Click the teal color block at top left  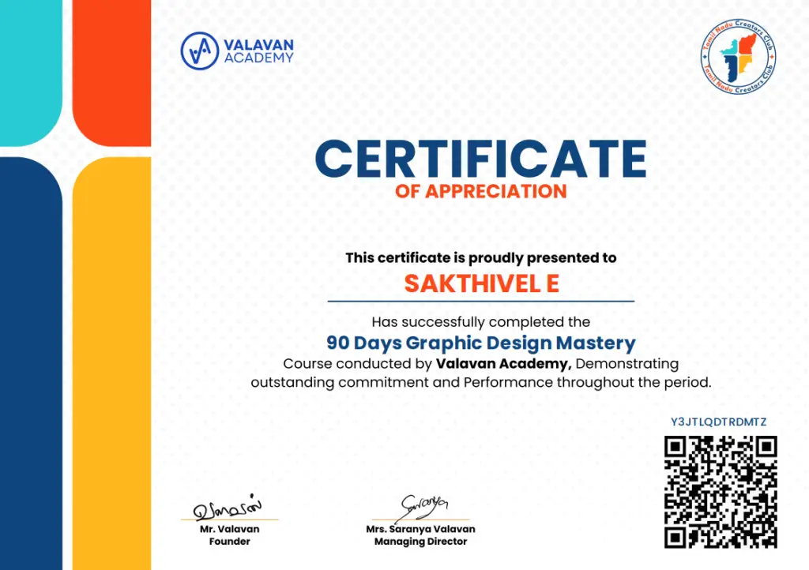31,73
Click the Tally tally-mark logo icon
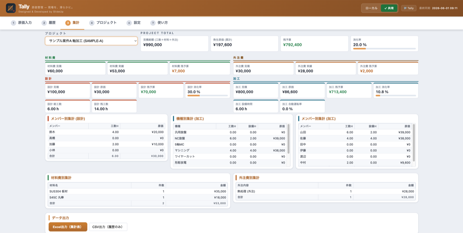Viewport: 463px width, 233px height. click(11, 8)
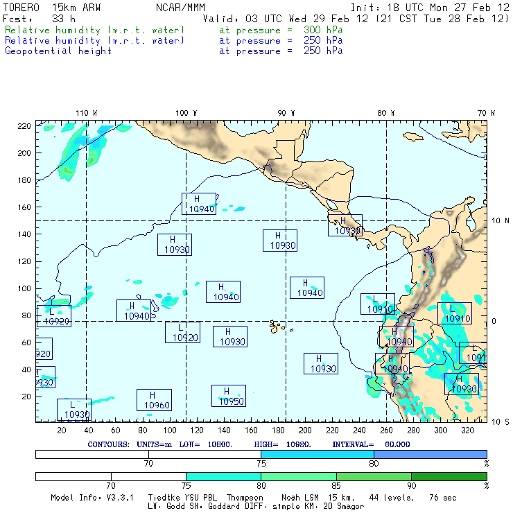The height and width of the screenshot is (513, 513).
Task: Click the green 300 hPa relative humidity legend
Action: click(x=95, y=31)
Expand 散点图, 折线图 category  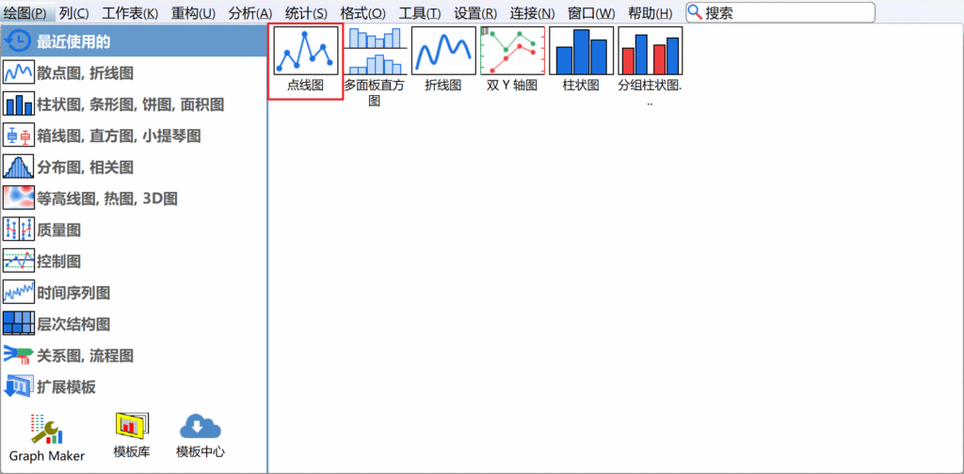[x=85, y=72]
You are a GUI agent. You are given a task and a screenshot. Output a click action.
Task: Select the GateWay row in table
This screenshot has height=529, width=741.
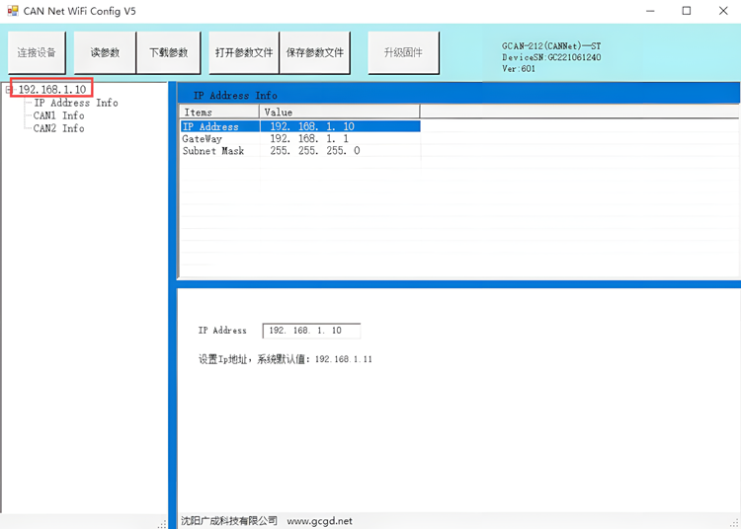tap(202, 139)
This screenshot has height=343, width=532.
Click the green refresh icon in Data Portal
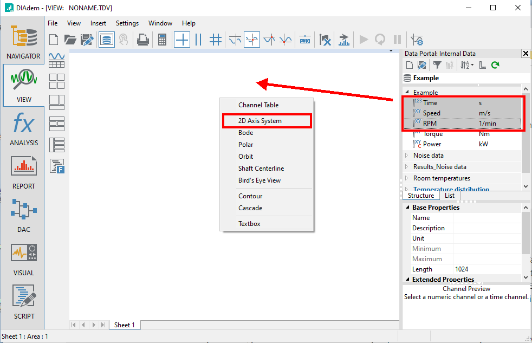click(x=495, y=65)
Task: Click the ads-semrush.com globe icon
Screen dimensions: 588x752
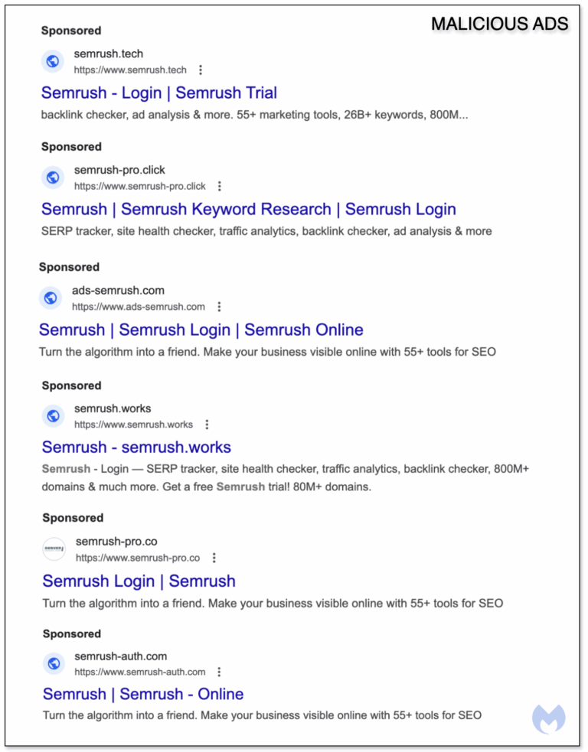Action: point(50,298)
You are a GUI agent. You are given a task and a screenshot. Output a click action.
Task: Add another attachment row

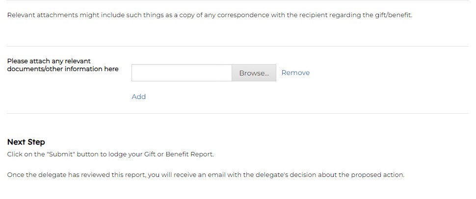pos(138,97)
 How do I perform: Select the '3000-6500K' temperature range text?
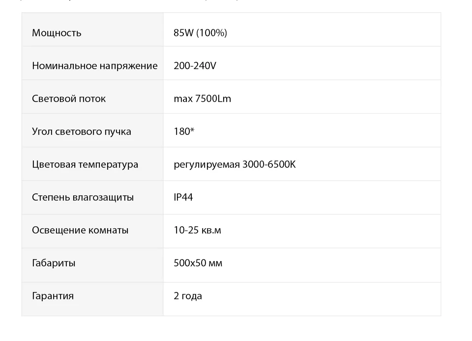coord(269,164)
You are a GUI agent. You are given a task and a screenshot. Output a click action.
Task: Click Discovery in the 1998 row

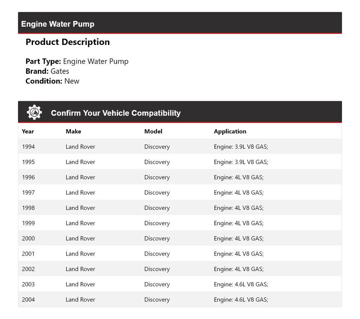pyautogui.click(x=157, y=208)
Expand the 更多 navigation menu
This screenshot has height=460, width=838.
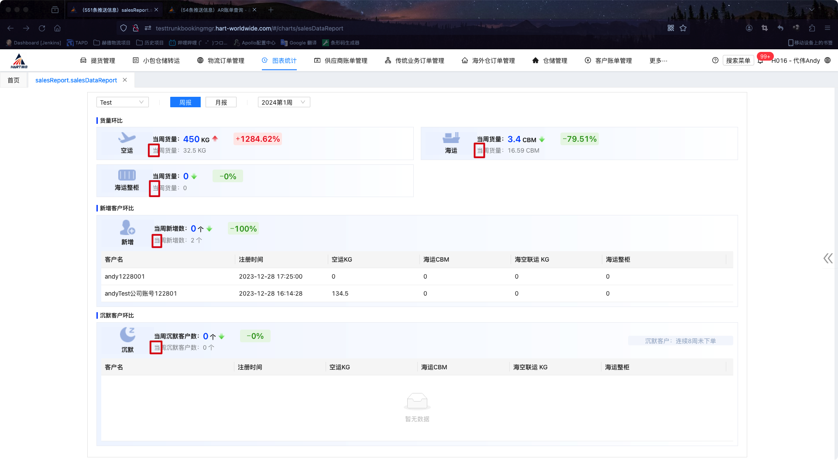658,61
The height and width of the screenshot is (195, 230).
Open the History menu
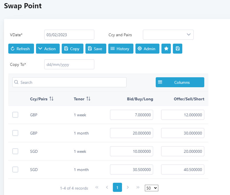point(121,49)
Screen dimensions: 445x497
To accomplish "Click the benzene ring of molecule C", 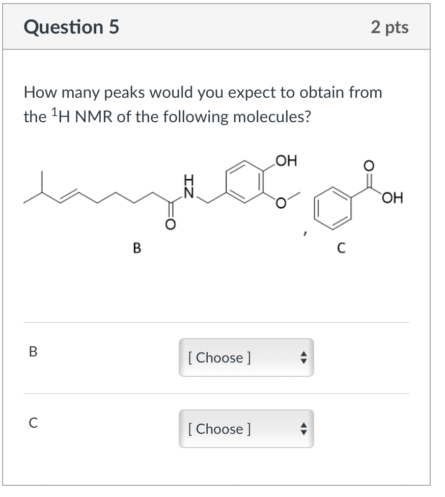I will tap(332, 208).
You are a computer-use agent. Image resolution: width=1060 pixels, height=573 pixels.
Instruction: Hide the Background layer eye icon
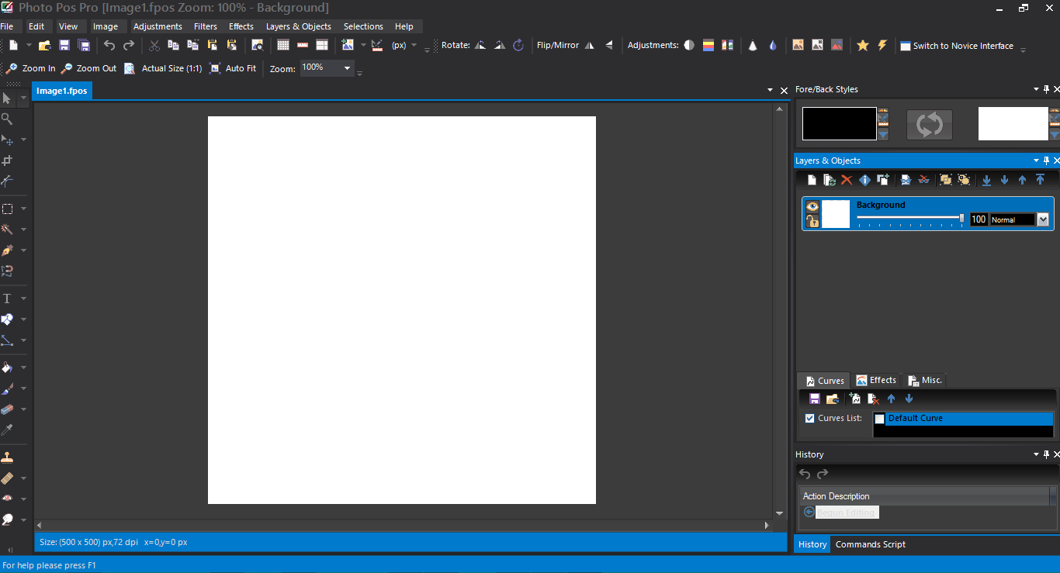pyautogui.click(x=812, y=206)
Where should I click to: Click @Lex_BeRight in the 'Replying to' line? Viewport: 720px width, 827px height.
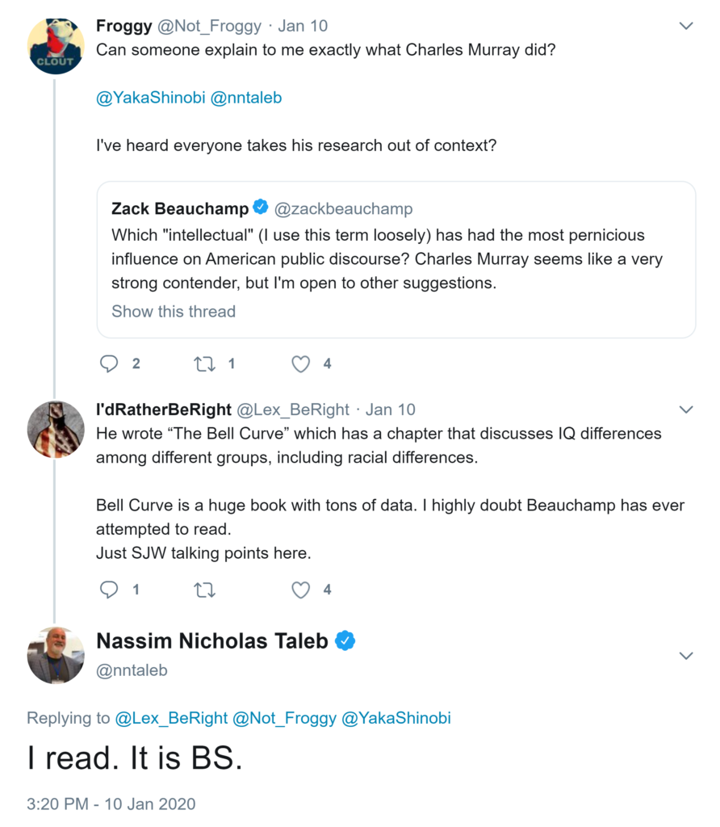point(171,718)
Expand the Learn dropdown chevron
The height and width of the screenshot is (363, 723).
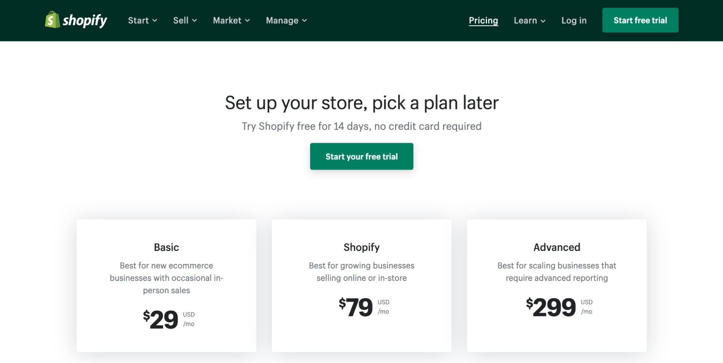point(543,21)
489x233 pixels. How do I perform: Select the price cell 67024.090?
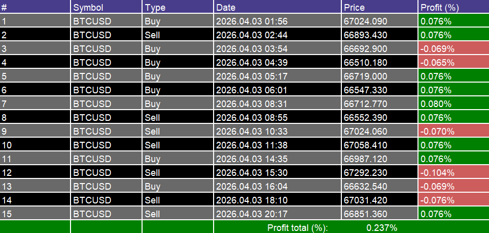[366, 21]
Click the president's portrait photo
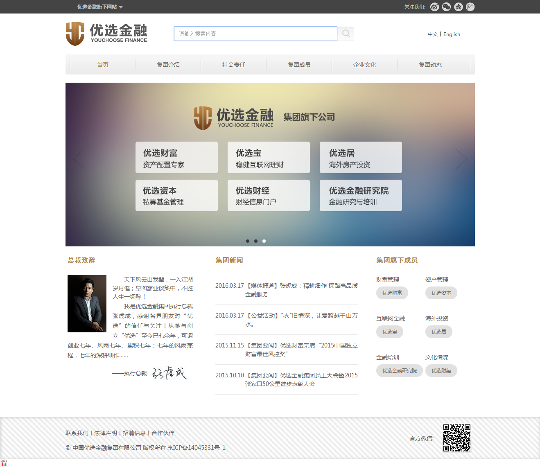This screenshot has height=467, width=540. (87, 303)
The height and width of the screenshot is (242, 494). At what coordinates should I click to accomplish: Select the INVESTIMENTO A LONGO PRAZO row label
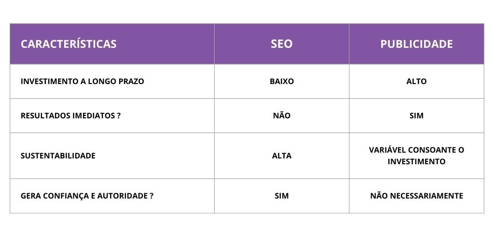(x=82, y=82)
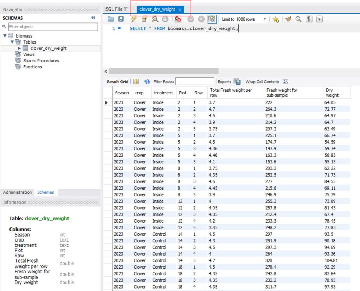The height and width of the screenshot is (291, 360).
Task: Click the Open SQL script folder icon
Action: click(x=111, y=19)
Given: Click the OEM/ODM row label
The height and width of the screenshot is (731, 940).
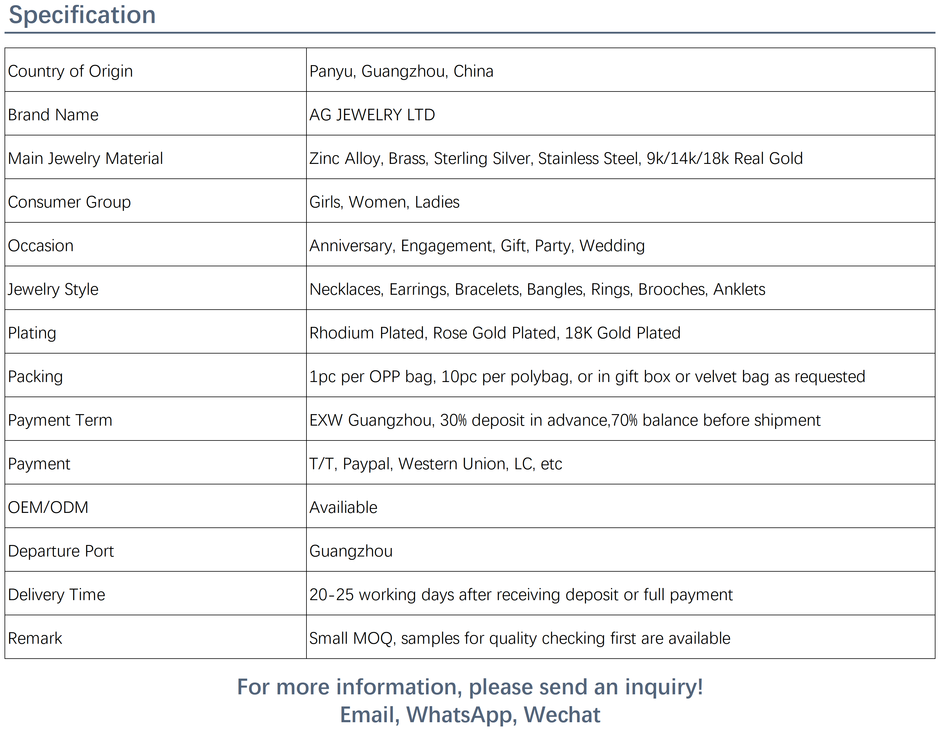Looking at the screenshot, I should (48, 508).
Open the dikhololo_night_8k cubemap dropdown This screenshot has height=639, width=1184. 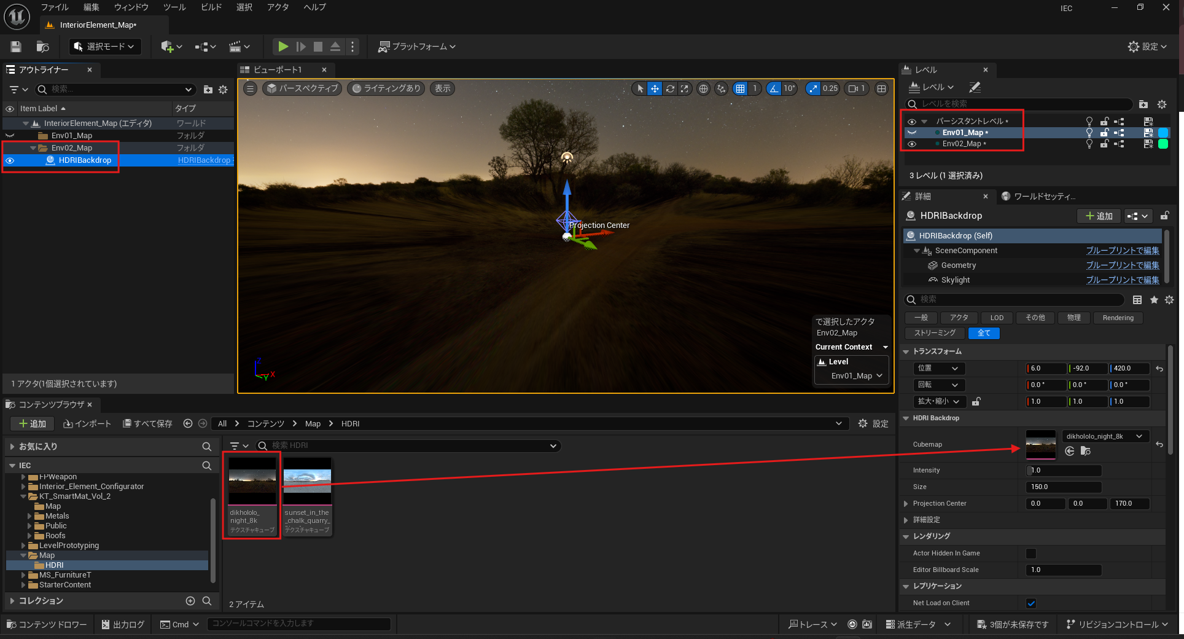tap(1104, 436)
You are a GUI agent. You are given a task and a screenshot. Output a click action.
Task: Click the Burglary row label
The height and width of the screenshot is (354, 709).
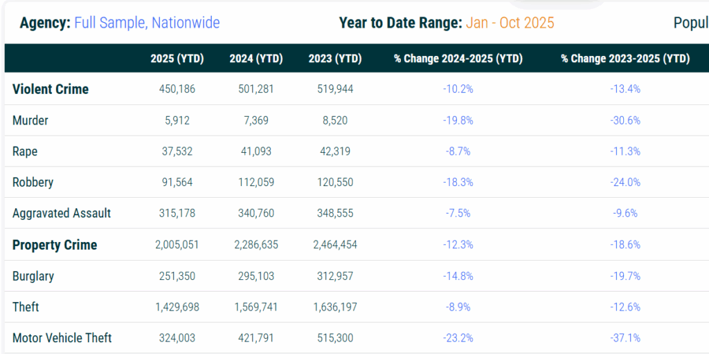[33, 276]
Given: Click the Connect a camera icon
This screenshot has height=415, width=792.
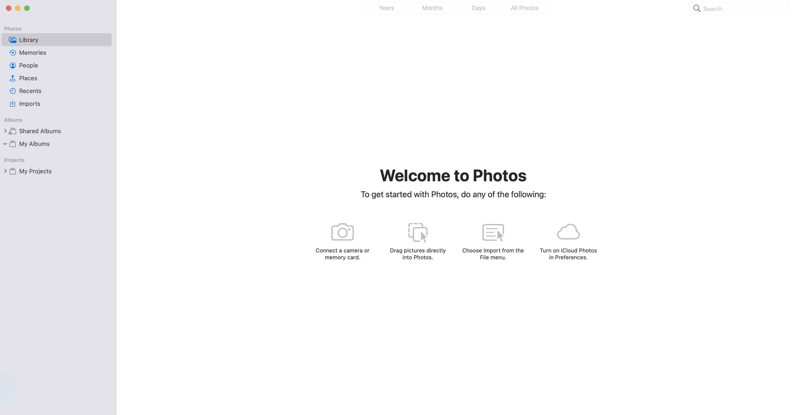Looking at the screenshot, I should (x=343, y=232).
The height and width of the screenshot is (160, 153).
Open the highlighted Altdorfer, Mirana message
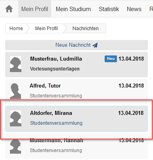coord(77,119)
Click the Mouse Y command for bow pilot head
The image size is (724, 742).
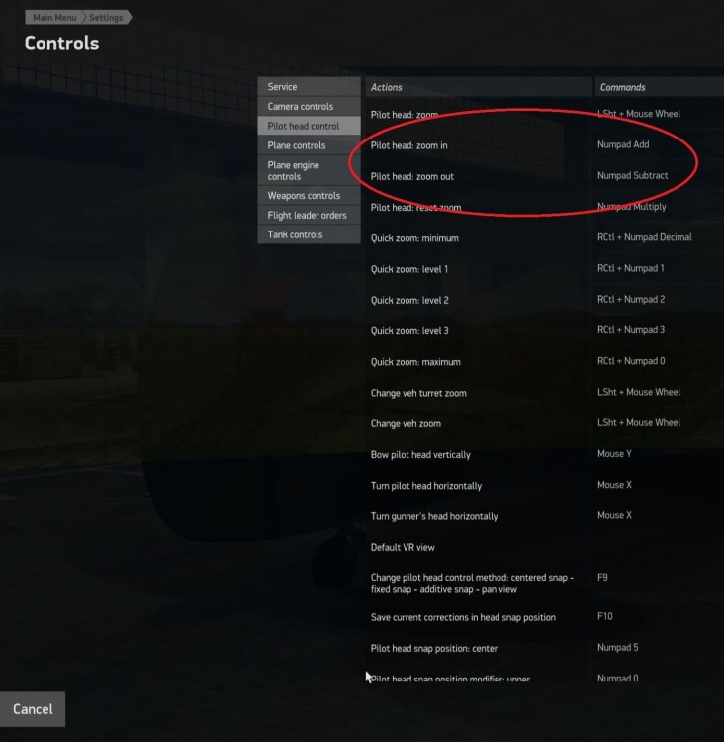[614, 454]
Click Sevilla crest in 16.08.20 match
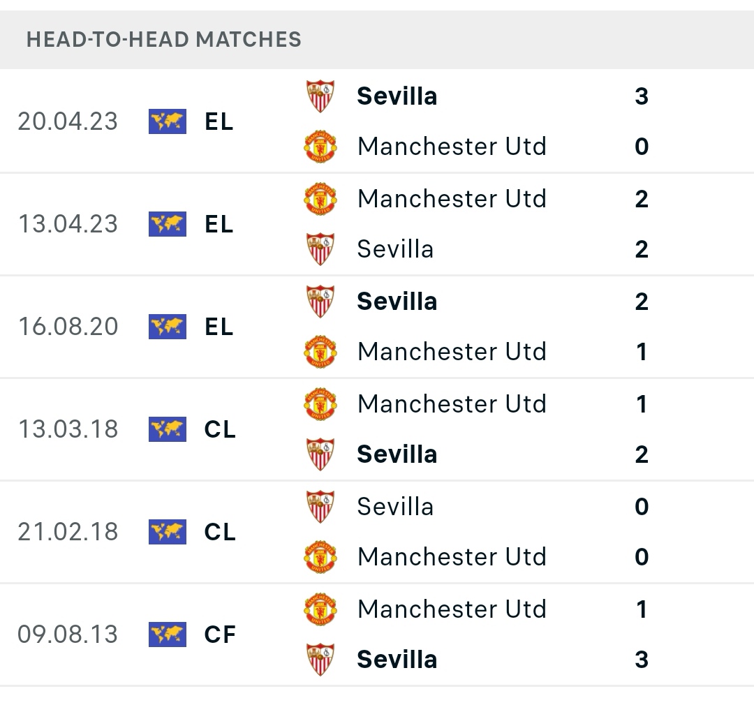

══════

Instructions for the task
The lines to copy begin at the one containing "The height and width of the screenshot is (160, 153)." and end at the last line of the records. Set down exactly those lines and no others, both ends included, and omit all pictures.

Solution to the exercise
The height and width of the screenshot is (160, 153).
Open the highlighted Altdorfer, Mirana message
coord(77,119)
Click the Mouse Y command for bow pilot head
The image size is (724, 742).
[614, 454]
Click Sevilla crest in 16.08.20 match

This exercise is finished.